Une simple décision du juge fiscal prise à la seule initiative de l'administration fiscale va donc trancher le sort d'une procédure pénale dont la nullité est pourtant constante.
Pour ces motifs, les dispositions déférées doivent être déclarées contraires à la Constitution.
En ce qui concerne l'article 60 sexies :
L'article 66 de la Constitution réserve à l'autorité judiciaire la garde de la liberté individuelle sous tous ses aspects, notamment celui de l'inviolabilité du domicile.
Or l'article 60 sexies sur le contrôle fiscal des comptabilités informatiques prévoit de compléter l'article L 16 B du livre des procédures fiscales, issu du décret n° 55-467 du 30 avril 1955, dans des conditions qui portent atteinte à ce principe. En effet, l'article L 13 précise que « les agents de l'administration vérifient sur place, en suivant les règles prévues par le présent livre, la comptabilité des contribuables astreints à tenir et à présenter des documents comptables ». L'article 60 sexies le complète en disposant que, « lorsque la comptabilité est tenue au moyen de systèmes informatisés, le contrôle porte sur l'ensemble des informations, données et traitements informatiques qui concourent directement ou indirectement à la formation des résultats comptables ou fiscaux et à l'élaboration des déclarations rendues obligatoires par le code général des impôts ainsi que sur la documentation relative aux analyses, à la programmation et à l'exécution des traitements ».

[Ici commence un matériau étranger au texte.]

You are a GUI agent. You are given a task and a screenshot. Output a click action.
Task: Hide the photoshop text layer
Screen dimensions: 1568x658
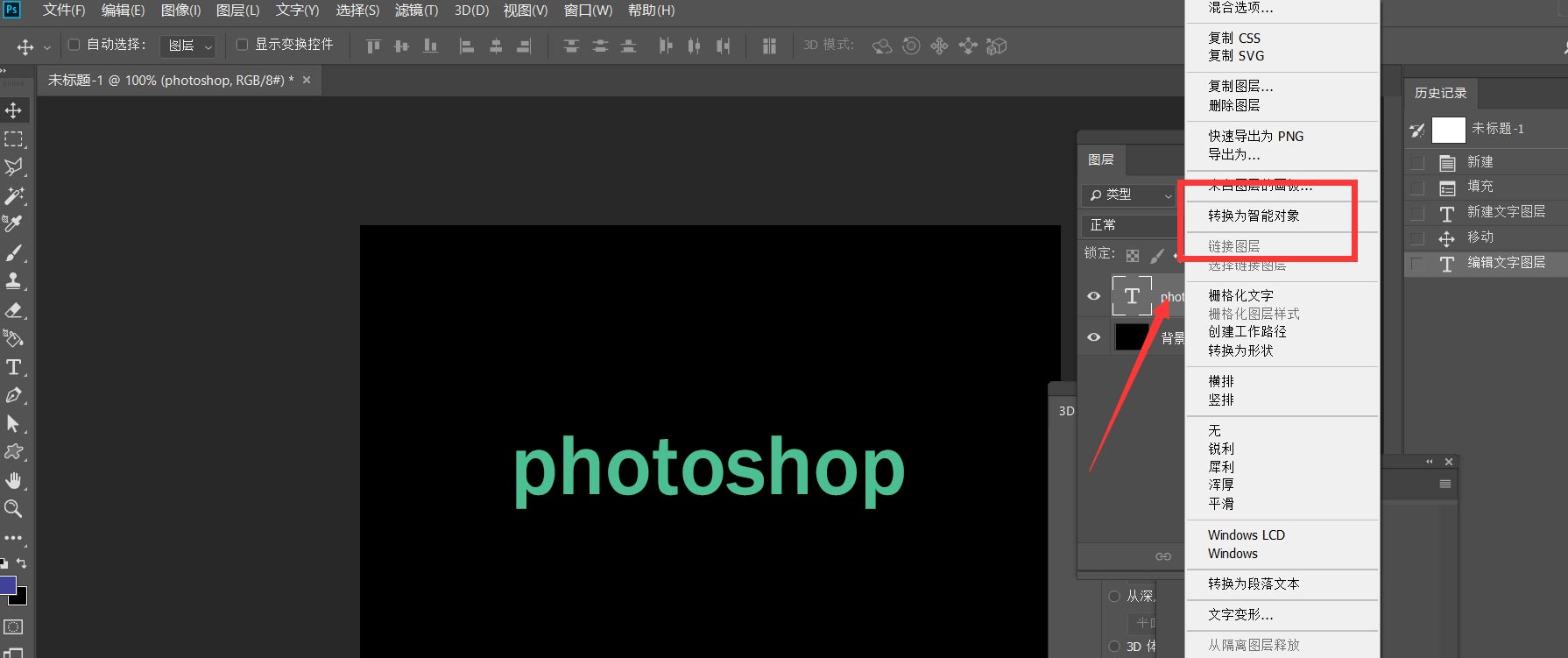point(1094,296)
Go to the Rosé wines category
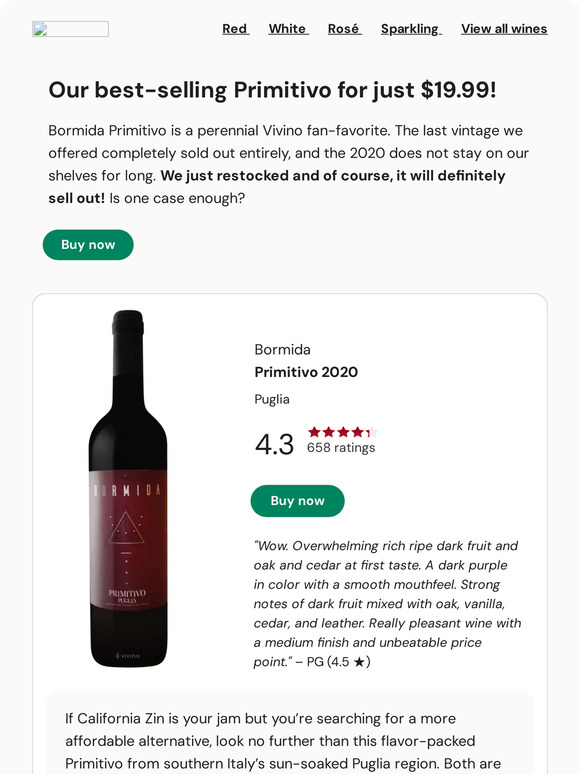 pos(345,29)
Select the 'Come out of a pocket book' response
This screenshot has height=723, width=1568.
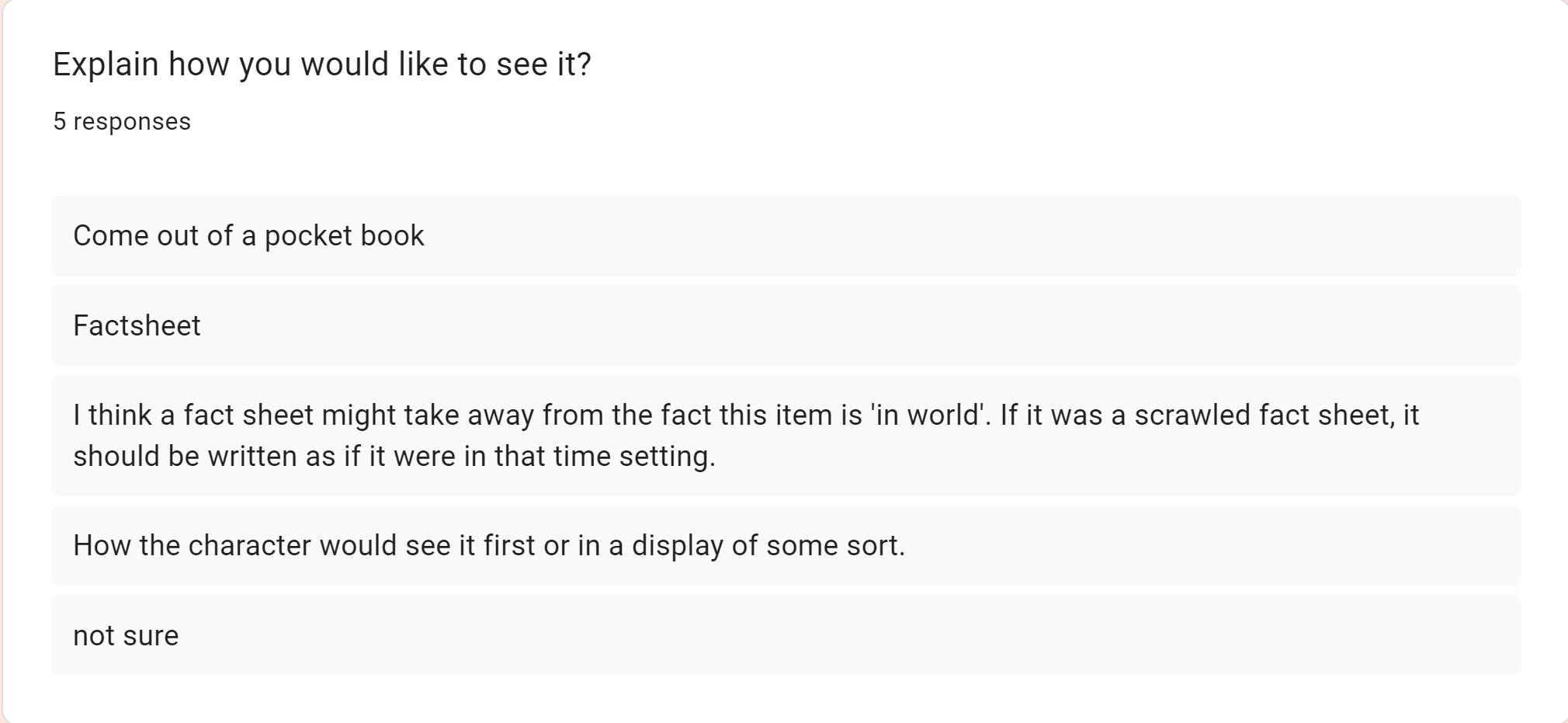[x=248, y=235]
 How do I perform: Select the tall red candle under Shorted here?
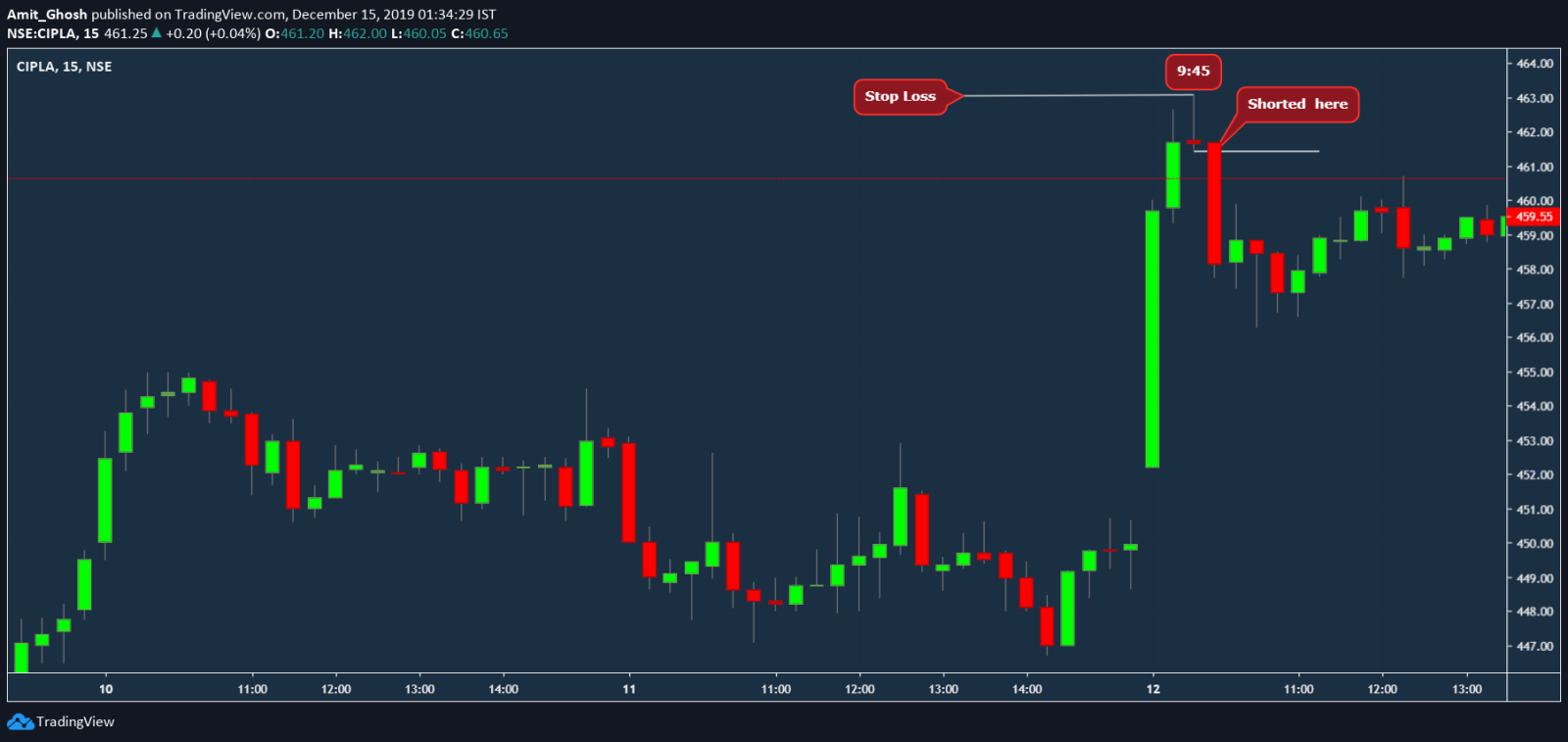click(1214, 204)
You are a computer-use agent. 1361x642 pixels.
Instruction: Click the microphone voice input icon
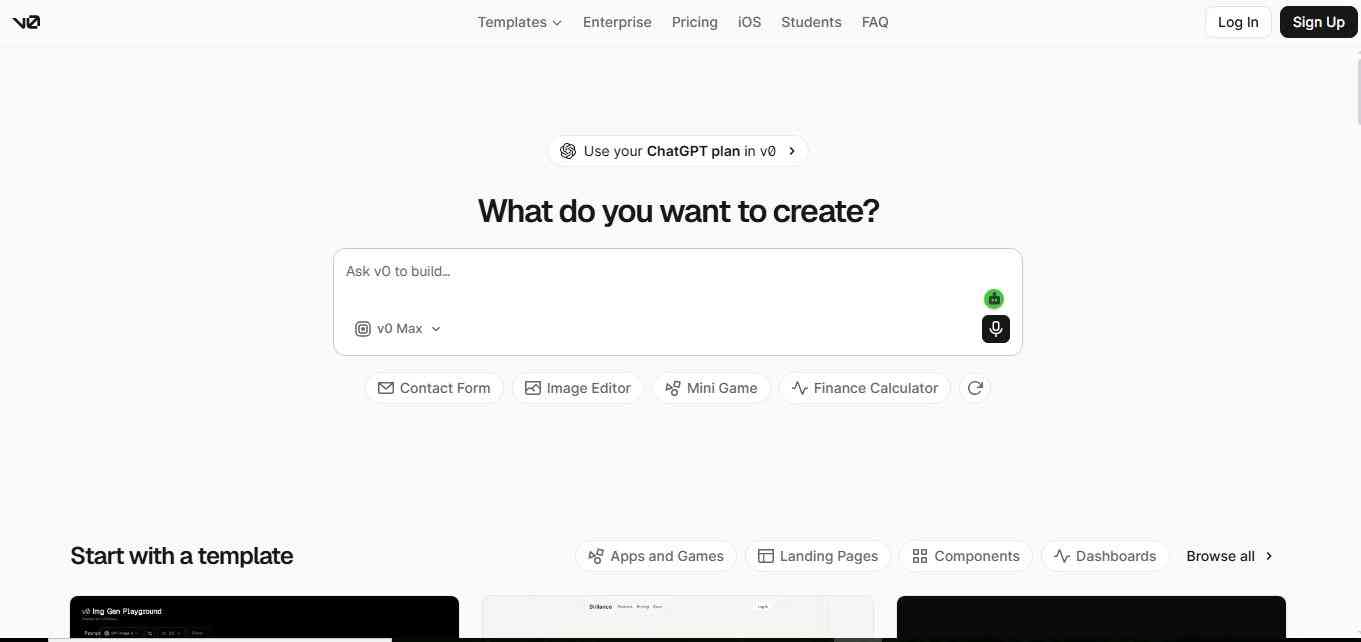[996, 329]
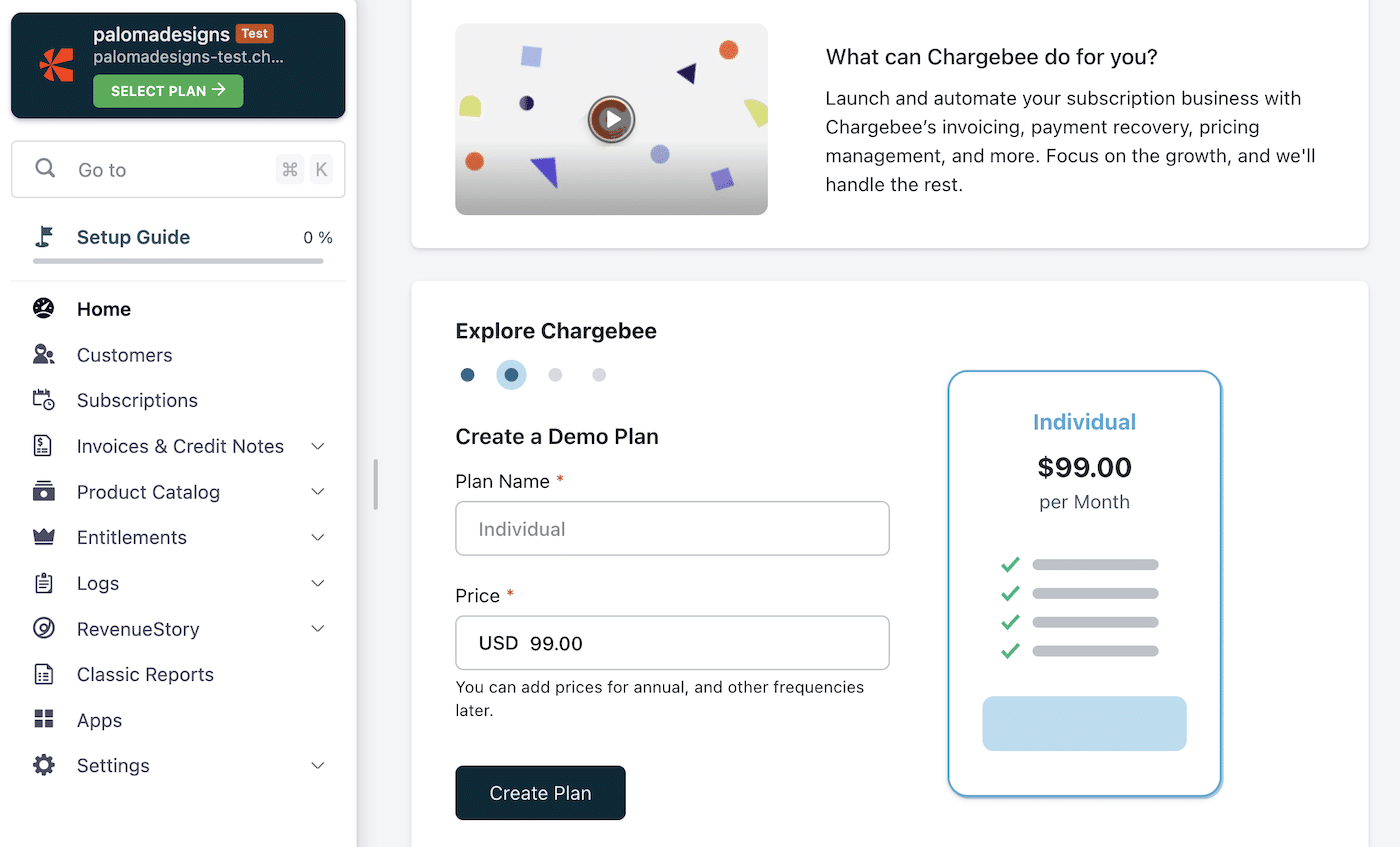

Ainsi, grâce aux procédures instituées, les agents de l'administration, quelle que soit leur qualité, seraient autorisés à se rendre sur place, en tout lieu même privé, afin de rechercher toute information concourant, même indirectement, à la formation de résultats comptables ou fiscaux. Dès lors, il serait légal de se rendre chez un particulier qui, client d'une société ou d'une personne exerçant une profession libérale, ou fournisseur de la documentation informatique de la société ou de la personne, sans que l'agent de l'administration soit habilité par une autorité judiciaire, gardienne de la liberté individuelle, à procéder à la visite et, le cas échéant, à la saisie de documents comptables ou autres, pour rechercher la preuve d'infractions fiscales non dénommées. En outre, l'opposition que pourrait tenter le tiers qui, par rapport à la société ou la personne contrôlée, serait visité pourrait se traduire, pour cette société ou cette personne, soit par une opposition au contrôle fiscal, laquelle a pour sanction la taxation d'office du contribuable contrôlé, société ou personne, sans mise en demeure, prévue à l'article L 68 du livre des procédures fiscales, soit par une évaluation d'office prévue à l'article L 74 du livre des procédures fiscales issu du décret n° 54-1073 du 4 novembre 1954 modifié.
Ces dispositions manifestement contraires à l'article 66 de la Constitution sont aussi contraires au principe d'égalité devant la loi proclamé par la Déclaration des droits de l'homme et du citoyen, puisque, sur décision discrétionnaire de tiers, le contribuable contrôlé peut se trouver sanctionné.
Enfin, comme la loi ne doit établir que des peines strictement et évidemment nécessaires, il serait anormal de faire obligation de conserver pendant au moins trois ans : donc sans limite maximum à la conservation : la documentation établie ou reçue sur support informatique (2e alinéa de l'article L 102 B prévu au paragraphe III de l'article 60 sexies).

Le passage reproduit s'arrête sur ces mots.